Objective: Joint involvement is common among patients with systemic lupus erythematosus
(SLE). Aim of this work was to evaluate the correlation between the presence of joint involvement
and patient-reported pain, perception of disease activity, general health and quality of
Methods: Fifty consecutive SLE patients were enrolled in the study. All patients underwent a complete
clinical evaluation including a 44-joint count; in addition, an ultrasound evaluation of joint
involvement of hands and wrists was performed. The following patients reported outcomes (PROs)
were completed: Visual Analog Scales 0-100 mm (VAS) evaluating patients reported pain, patient’s
perception of global disease activity and general health (GH) and a validated Italian version
of the Health Assessment Questionnaire (HAQ).

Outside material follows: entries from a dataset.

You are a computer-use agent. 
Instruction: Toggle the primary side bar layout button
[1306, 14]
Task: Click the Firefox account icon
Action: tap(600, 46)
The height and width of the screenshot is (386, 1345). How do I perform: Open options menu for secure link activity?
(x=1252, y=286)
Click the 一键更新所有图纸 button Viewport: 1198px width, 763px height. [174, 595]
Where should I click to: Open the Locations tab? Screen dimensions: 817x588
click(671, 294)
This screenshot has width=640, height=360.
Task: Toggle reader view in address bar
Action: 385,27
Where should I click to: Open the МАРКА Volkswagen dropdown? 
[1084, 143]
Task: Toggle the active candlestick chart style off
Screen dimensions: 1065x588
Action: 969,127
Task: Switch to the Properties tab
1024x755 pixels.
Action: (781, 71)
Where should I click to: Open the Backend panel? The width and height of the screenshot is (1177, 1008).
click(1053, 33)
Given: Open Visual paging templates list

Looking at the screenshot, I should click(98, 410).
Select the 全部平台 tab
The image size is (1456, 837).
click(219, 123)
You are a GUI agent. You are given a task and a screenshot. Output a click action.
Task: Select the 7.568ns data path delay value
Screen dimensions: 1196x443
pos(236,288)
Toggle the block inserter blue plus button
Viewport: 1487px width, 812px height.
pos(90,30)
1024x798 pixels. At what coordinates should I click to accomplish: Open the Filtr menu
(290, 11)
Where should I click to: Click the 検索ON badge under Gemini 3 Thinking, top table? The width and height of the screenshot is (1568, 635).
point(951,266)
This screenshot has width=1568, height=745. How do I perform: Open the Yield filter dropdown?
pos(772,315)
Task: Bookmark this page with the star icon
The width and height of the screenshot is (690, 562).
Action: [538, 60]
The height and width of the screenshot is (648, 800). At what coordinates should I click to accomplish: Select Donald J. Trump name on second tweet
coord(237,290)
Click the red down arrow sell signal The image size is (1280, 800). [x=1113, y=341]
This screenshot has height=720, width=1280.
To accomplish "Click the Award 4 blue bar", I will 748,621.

Results: Fourteen patients (28%) reported a significant morning stiffness lasting for more than 30
minutes; hand or wrist arthritis was clinically detectable in 10 (20%) patients, while the US evaluation
exhibited at least one joint or tendon pathology in 18 patients (36%). The mean VAS score for
pain and disease activity perception was 27 (±27.7) mm and 25.3 (±25.2) mm, respectively, the
mean of GH score was 33.2 (±24.3) mm, and the mean HAQ score was 0.34 (±0.5). A significant
correlation was observed between VAS score for pain, patient’s perception of disease activity and
GH and the presence of arthritis.
Conclusion: PROs may play an important role in guiding therapeutic decisions and suggest the
utility of ultrasound evaluation in patients reporting articular symptoms.